=== EXTRAIT ===
^^^^^^^^^^^^^^^^
Par Mohamed Khaled Hizem
Photo : Vue partielle de la façade du portique méridional de la cour, qui précède la salle de prière. Rythmée de treize arcades, de type plein cintre outrepassé, la façade est surmontée, au milieu, d'une remarquable coupole côtelée datant de 990. Celle-ci, due à la dynastie des Zirides, se distingue par ses ornements bichromes et par les motifs en coquille qui décorent les tympans des arcs de son tambour cylindrique.
(crédit photo : Ahmed Ben Yaghlene)
Plus qu’un lieu de culte, un centre de savoir arabo-musulman
La renommée séculaire de la mosquée Zitouna ne découle pas uniquement de son ancienneté, étant la plus vieille mosquée de Tunis et parmi les plus vieux lieux de culte musulmans du Maghreb, la Grande Mosquée de Kairouan pouvant seule se prévaloir d’une ancienneté plus reculée, elle est également due au rôle majeur que le monument a joué en tant qu’institution d’enseignement plus que millénaire, diffusant en particulier les sciences religieuses rattachées au courant malikite.
Si des cours y sont organisés dès les VIIIe-IXe siècles, dont le précurseur fut le jurisconsulte et théologien Ali Ben Zyed (mort en 799), qui a introduit le malikisme en Ifriqiya et dans l’ensemble du Maghreb, ces derniers prirent une ampleur considérable sous le règne des Hafsides, liée au statut privilégié acquis par Tunis comme capitale de l’un des plus puissants royaumes d’Afrique du Nord.
Durant cette période, des grands noms s’illustrèrent, à l’instar de l’imam Ibn Arafa (décédé en 1401), le plus célèbre représentant de l’école malikite à l’époque hafside, et qui possédait des connaissances approfondies en matière de droit, de rhétorique, de mathématiques et de médecine. Après l’interruption de l’enseignement au cours du XVIe siècle à cause des troubles engendrés par l’occupation espagnole, qui anéantit totalement les bibliothèques de la mosquée, le XVIIe siècle connut une reprise timide de l’enseignement au sein de cette dernière.
C’est grâce à la dynastie des Husseinites que la Zitouna se mua en une université au grand rayonnement. Tandis qu’au XVIIIe siècle, les souverains, Hussein Bey Ier (1705-1735), Ali Pacha (1735-1756) et Ali Bey II (1759-1782), bâtirent de nombreuses médersas (collèges religieux) pour héberger un nombre de plus en plus croissant d’étudiants issus de diverses régions du pays, le XIXe siècle fut accompagné de réglementations et de réformes essentielles. C’est sous Ahmed Bey (1837-1855), qui dota la mosquée d’une importante bibliothèque mise à la disposition des étudiants, que la Zitouna fut réorganisée avec la promulgation, en 1842, du premier texte réglementaire, connu sous le nom de « Moallaqa », qui instituait un corps professoral de trente membres, quinze pour le rite malikite et quinze pour le rite hanafite, tous nommés et rétribués par l'État, et un conseil supérieur chargé du contrôle administratif et pédagogique des études.
^^^^^^^^^^^^^^^^
=== LIGNES ENREGISTRÉES ===

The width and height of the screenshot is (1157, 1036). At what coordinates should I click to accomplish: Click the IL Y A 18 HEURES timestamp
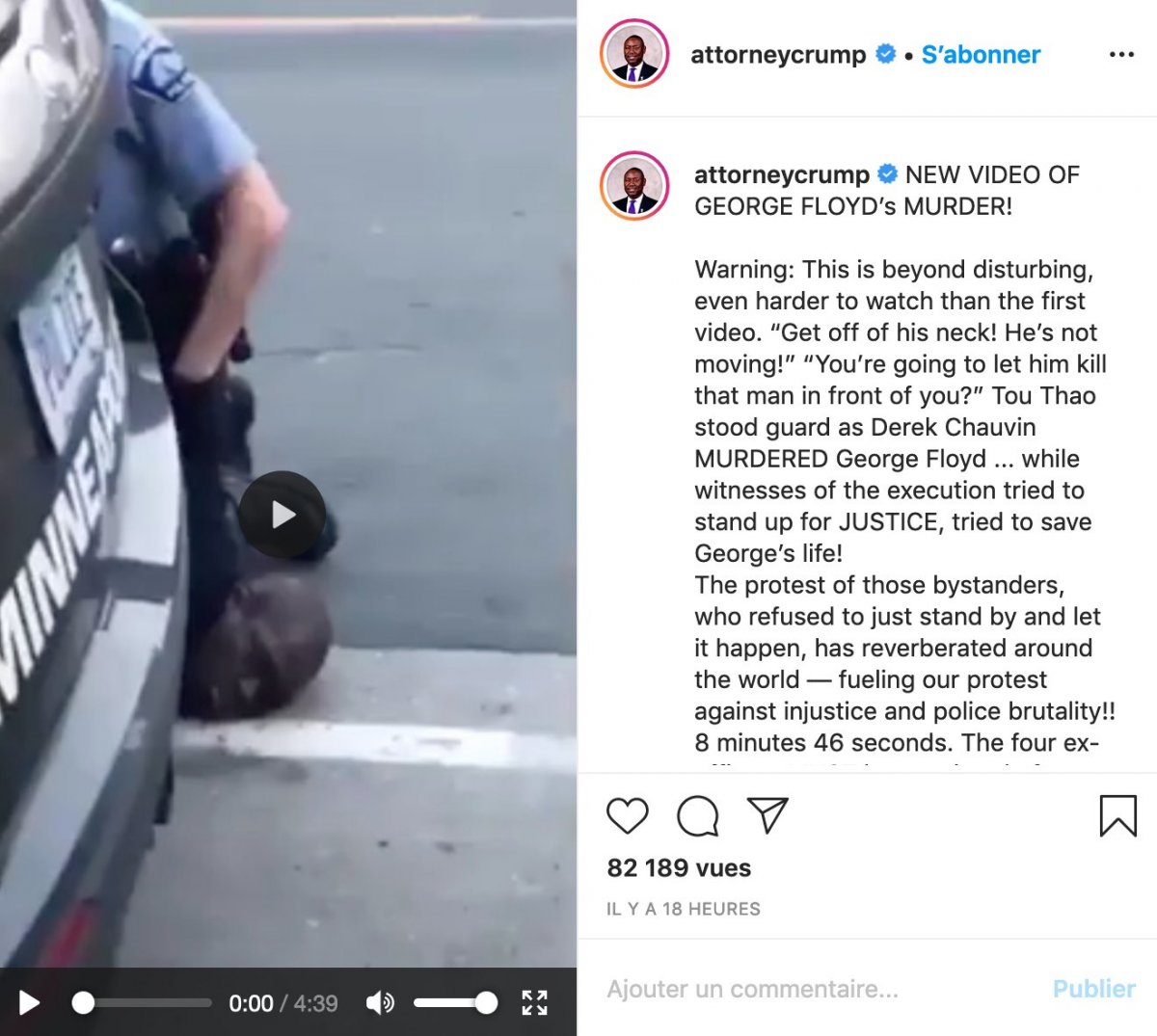pos(684,909)
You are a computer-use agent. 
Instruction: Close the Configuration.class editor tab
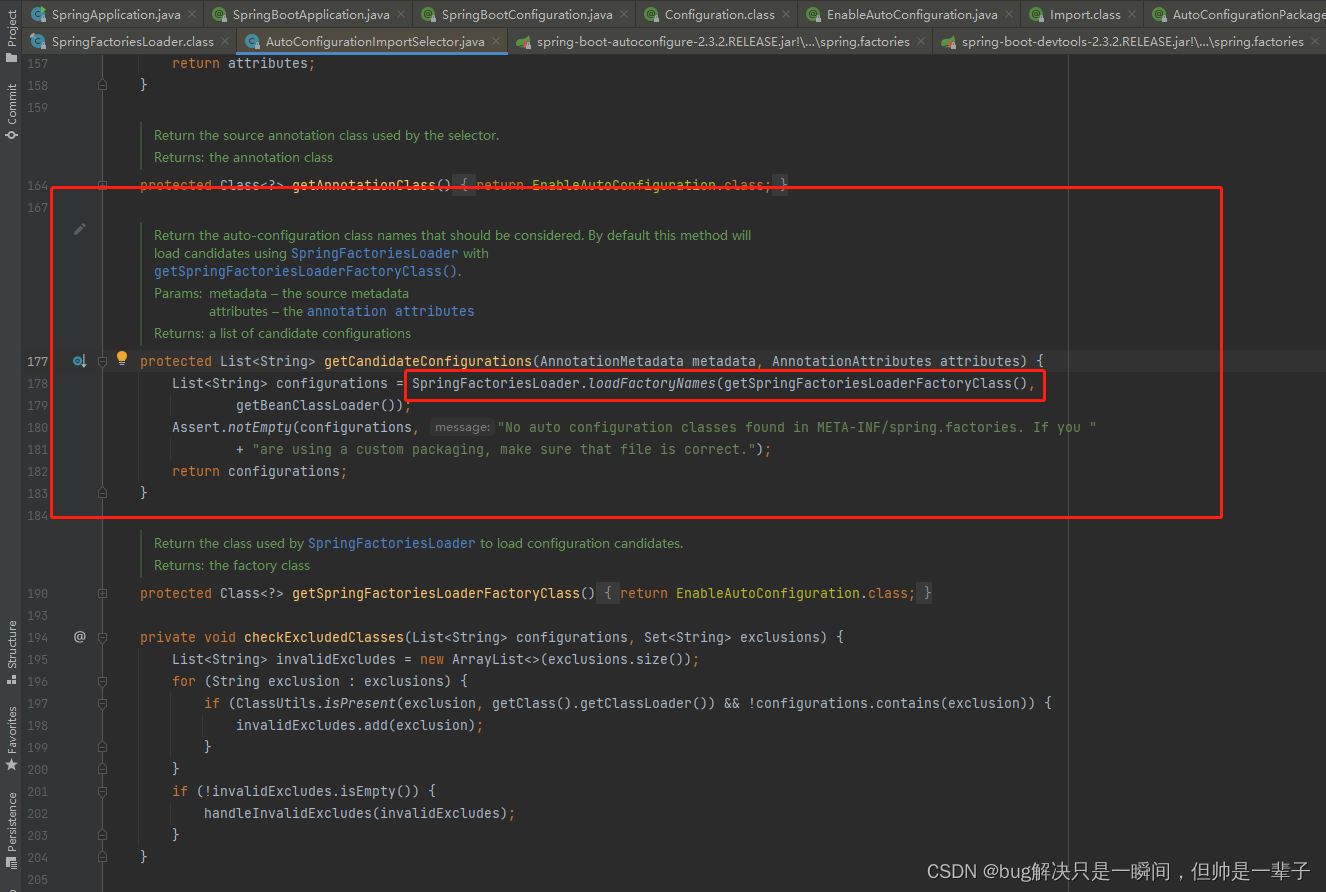click(784, 15)
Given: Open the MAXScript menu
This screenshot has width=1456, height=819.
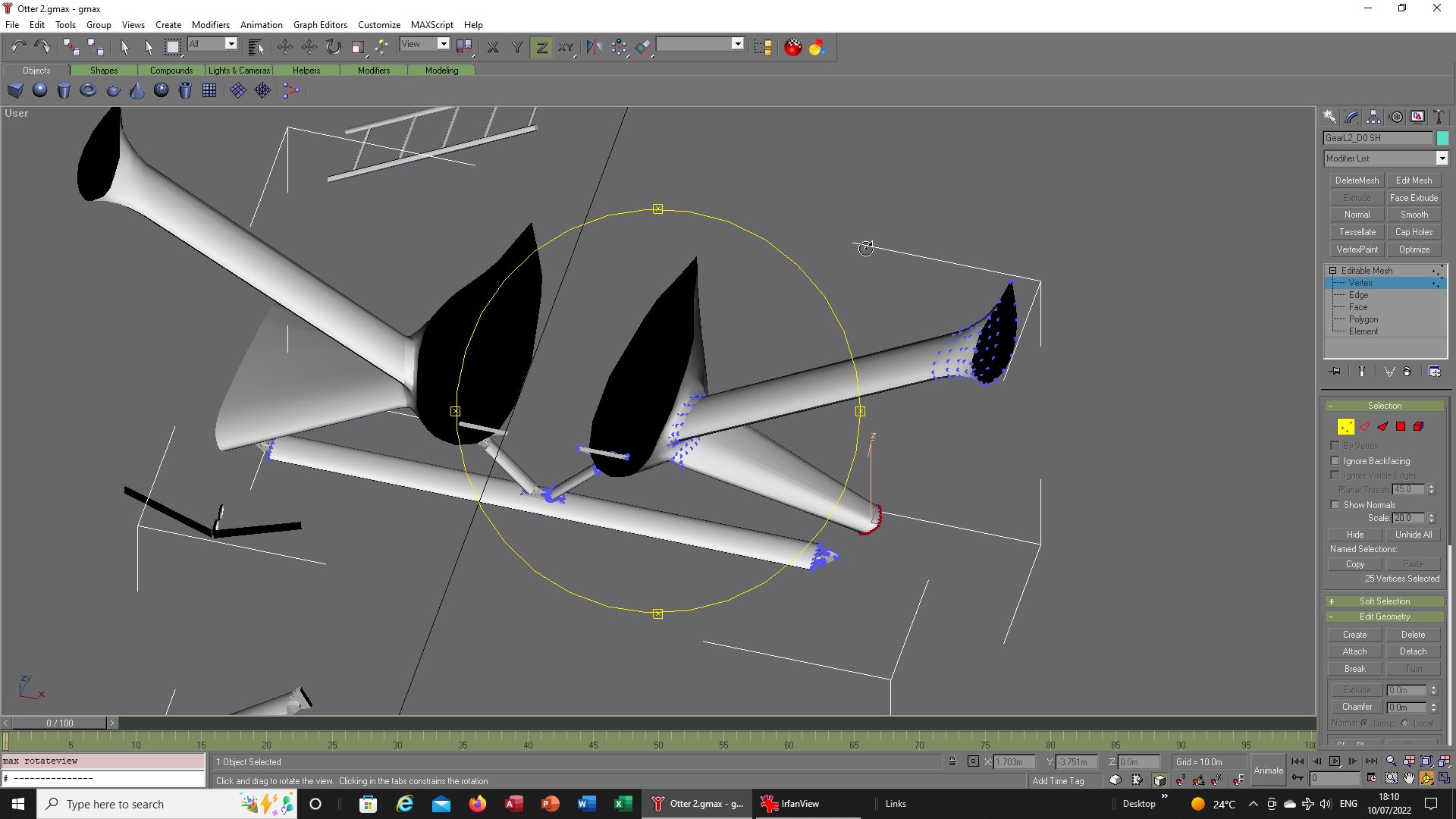Looking at the screenshot, I should (x=431, y=24).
^^^^^^^^^^^^^^^^
=== VOS TÂCHES ===
1. D'après le texte sur la mosquée Zitouna, en quelle année fut promulgué le premier texte réglementaire appelé « Moallaqa » ?
2. Dans quelles disciplines l'imam Ibn Arafa possédait-il des connaissances approfondies, selon le texte sur la mosquée Zitouna ?
3. Poursuivez le texte sur la mosquée Zitouna après sa dernière phrase.

=== RÉPONSES AUX TÂCHES ===
1. En 1842.

2. Le droit, la rhétorique, les mathématiques et la médecine.

3.
Ceux-ci connurent des réformes notables sous le règne de Sadok Bey, sous l’initiative de Kheireddine, grand vizir de 1873 à 1877, à travers la mise en œuvre de nouvelles dispositions réglementaires, consistant dans les décrets du 26 décembre 1875 et du 22 janvier 1876. Outre le maintien de l’enseignement religieux, ces derniers ajoutèrent de nouvelles disciplines comme la littérature, l’histoire, la prosodie, la logique, l’arithmétique et l’astronomie.
Malgré l’avènement du protectorat français, instauré par le traité du Bardo du 12 mai 1881, les réformes n’ont guère cessé. Ils se poursuivirent au cours de la première moitié du XXe siècle, notamment grâce à des figures religieuses de premier plan à l’instar de Mohamed Taher Ben Achour, qui fut recteur de la Zitouna et de ses annexes de 1932 à 1933, puis de 1945 à 1952. Bien que l’enseignement conservait une forme scholastique traditionnelle, le professeur adossé à une colonne de la salle de prière dispensant ses cours aux étudiants qui l’entouraient, le prestige de cette université était telle qu’elle comptait, jusqu’au milieu des années 1950, non seulement des établissements affiliés sur l’ensemble du territoire tunisien, mais également dans l’Est algérien comme à Constantine.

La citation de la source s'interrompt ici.